« Il n’y a pas de petite ou de grande corruption » Ma tribune du 4.02.17

Dans une interview que j’avais accordée à la télévision roumaine peu de temps avant de quitter le pays au printemps 2014, j’avais exhorté le peuple roumain à agir comme le peuple italien en son temps, en disant tout simplement stop à la corruption.

Au-delà des affaires qui défrayaient déjà les chroniques à l’époque, je voulais dénoncer aussi la corruption quotidienne, l’enveloppe remise par le patient au médecin au début de la consultation, celle remise par l’étudiant au professeur avant l’examen.
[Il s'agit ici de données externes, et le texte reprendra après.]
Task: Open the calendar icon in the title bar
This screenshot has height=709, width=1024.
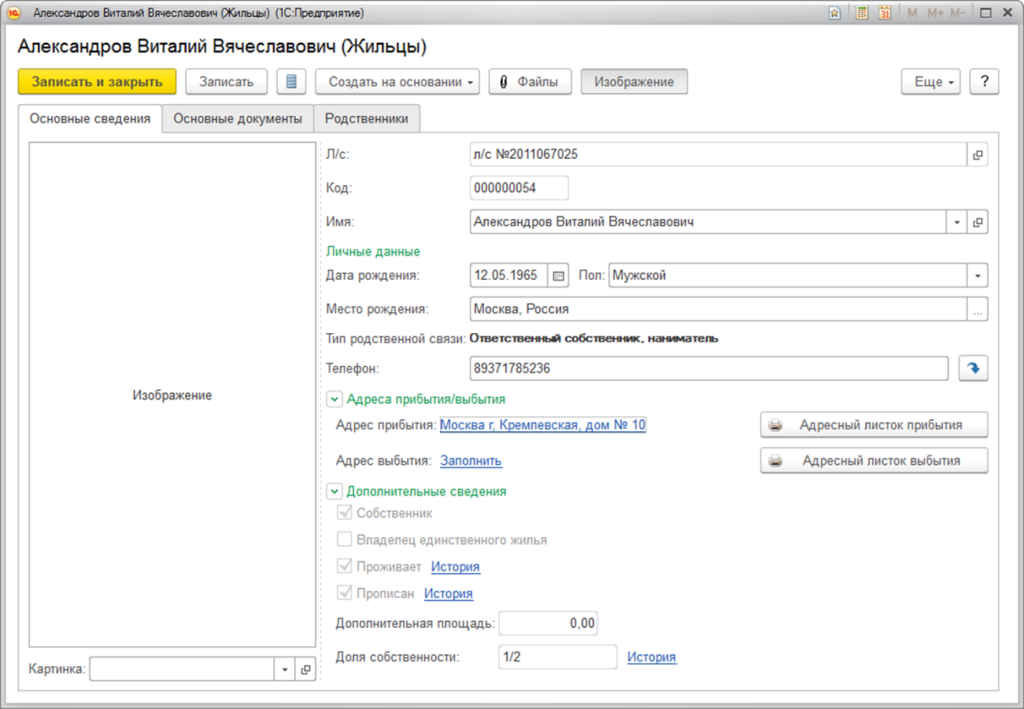Action: (x=885, y=13)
Un député dont je tairais le nom avait alors réagi à mes propos en indiquant que je ne comprenais rien à la Roumanie: « Nous avons la corruption dans notre sang » avait-il déclaré.

Il est clair qu’avec ce genre d’arguments, nous pourrions tous être encore nus à casser des cailloux dans des cavernes. Il ne s’agissait pas pour autant pour l’ambassadeur que j’étais à l’époque de jouer les donneurs de leçons. Je ne l’ai jamais fait d’ailleurs durant toute la durée de mon mandat et je ne le referai pas plus aujourd’hui, conscient malheureusement que la corruption est une des nombreuses déviances de la nature humaine.
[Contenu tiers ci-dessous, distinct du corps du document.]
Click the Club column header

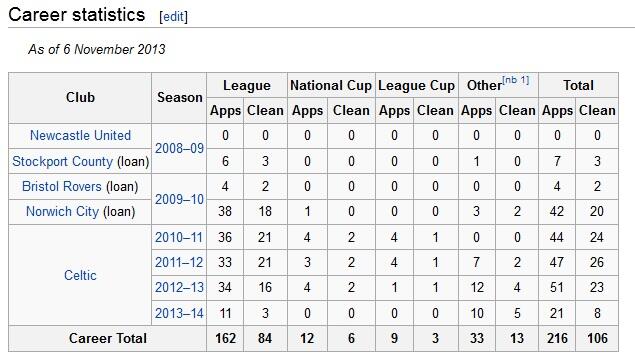[80, 98]

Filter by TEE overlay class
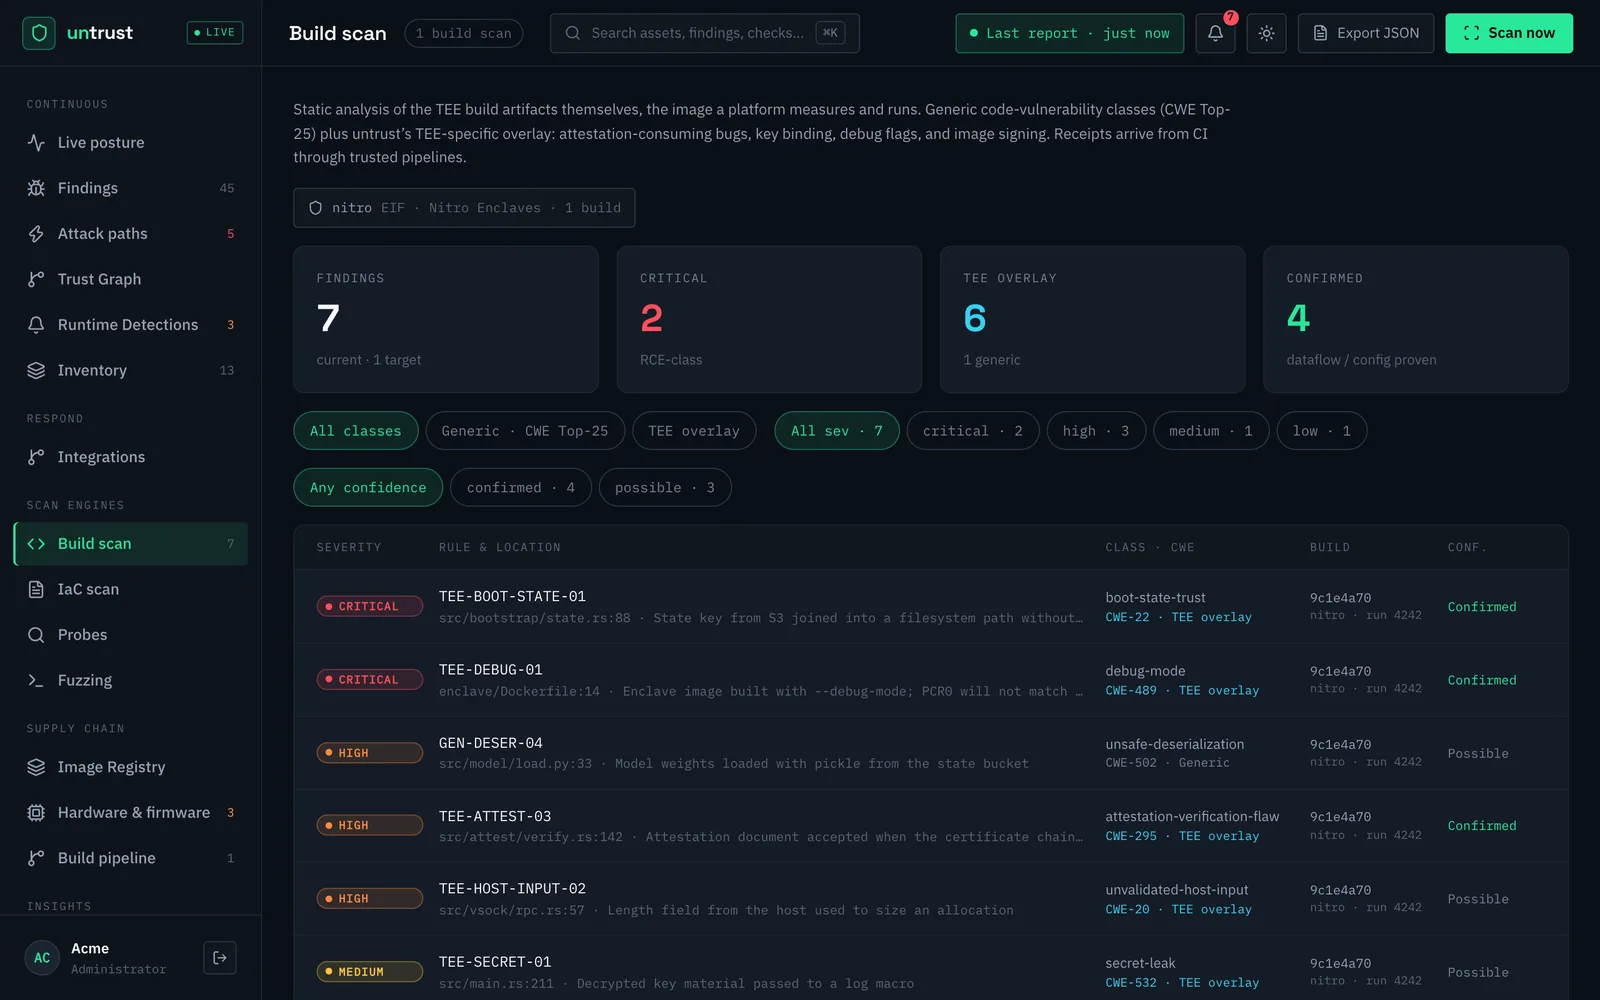click(694, 431)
Toutefois, je suis aujourd’hui aux côtés du peuple roumain qui s’est levé pour dire non aux tentatives du nouveau gouvernement social-démocrate d’amnistier par décret ses amis reconnus coupables de certains abus de pouvoir dont les conséquences financières sont inférieures à 44.000€.

Comme je l’avais dit, il y a trois ans, il ne saurait y avoir de petite ou de grande corruption: l’impunité ne peut être accordée à quiconque et a fortiori encore moins à une  classe politique décriée en Roumanie comme ailleurs.